Aécio e a pena da vergonha pública


Leio, no facebook do jornalista Luís Costa Pinto, aquilo que penso e disse, com menos competência, algumas vezes aqui.

A pena, inescapável, que vale mesmo para Aécio Neves é a da política.

(Aécio) flanava pelos corredores do Congresso, dos palácios e da Esplanada como se fosse questão de tempo a sua ascensão ao trono.  Descobrirá, ao voltar ao Senado, que os antigos amigos irão lhe virar as costas. Que alguns fugirão de sua companhia como à de um pestilento. Que outros correrão do enquadramento para não saírem nas mesmas fotos que ele. Além disso, de volta ao mandato, terá de encarar uma reunião partidária para depô-lo.
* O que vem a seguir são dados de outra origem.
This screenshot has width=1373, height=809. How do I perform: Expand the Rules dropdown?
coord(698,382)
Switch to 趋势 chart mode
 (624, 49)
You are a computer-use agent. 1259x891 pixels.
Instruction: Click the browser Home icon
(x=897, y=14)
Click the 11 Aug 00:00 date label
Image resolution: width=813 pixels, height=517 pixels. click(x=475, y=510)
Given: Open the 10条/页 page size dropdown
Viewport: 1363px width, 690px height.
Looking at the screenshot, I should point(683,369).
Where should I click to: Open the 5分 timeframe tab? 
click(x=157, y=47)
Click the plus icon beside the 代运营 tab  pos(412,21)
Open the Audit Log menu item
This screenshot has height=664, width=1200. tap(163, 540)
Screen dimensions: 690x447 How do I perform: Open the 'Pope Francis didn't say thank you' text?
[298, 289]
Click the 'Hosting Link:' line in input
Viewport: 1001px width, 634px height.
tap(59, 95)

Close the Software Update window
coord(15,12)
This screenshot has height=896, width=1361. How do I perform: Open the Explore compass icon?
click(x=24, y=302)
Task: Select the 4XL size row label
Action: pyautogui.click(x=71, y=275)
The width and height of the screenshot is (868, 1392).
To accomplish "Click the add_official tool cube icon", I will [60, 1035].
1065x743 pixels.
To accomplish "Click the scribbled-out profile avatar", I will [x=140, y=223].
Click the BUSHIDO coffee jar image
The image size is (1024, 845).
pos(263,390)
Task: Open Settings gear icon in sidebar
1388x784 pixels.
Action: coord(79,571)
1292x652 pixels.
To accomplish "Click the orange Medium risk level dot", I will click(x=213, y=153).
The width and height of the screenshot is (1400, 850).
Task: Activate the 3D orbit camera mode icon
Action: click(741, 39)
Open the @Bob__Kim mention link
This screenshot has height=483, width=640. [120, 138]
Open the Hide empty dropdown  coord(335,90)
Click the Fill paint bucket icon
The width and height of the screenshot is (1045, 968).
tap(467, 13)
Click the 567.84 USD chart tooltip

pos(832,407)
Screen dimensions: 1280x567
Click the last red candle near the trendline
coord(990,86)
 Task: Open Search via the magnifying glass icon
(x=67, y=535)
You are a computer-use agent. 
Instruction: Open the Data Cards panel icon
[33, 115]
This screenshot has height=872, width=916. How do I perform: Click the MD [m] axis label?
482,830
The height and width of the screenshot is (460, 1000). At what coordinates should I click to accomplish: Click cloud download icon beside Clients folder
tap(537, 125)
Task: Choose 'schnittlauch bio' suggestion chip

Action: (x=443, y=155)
Ou o PSDB também irá restaurar Neves no posto de presidente da legenda?

Marco Aurélio Mello deu a Aécio a chance, desairosa, de encarar seus grilhões – e os morais serão os mais pesados. 

É isso: as penas legais para Aécio virão (ou não virão) no tempo da Justiça e é assim que deve ser, se queremos um Estado de Direito e não as “cognições sumárias” do “morismo”. Deve ser, sim, e talvez não seja porque sabemos como é a Justiça brasileira e o que dela esperar.

Mas penas políticas já chegaram e serão executadas por longos e infindáveis dias em que viverá na “solitária política”, nas chibatadas do desprezo público, no exílio da consideração alheia.

Óbvio que ele, como qualquer um, deve responder penalmente e, certamente, nisso há de contar com a boa vontade de juízes, tribunais e de advogados como não contaria o homem comum e também não o político transformador.

Mas a pena que interessa à política – e, portanto, a que interessa ao país, porque Aécio foi o mais nefasto agente da ruptura institucional que sobremos – esta será aplicada, agora, até com mais eficiência  do que quando permaneceu recluso em seu apartamento.

Afinal, a vergonha é algo que só existe em público.

E dessa não há decisão do STF da qual o livre.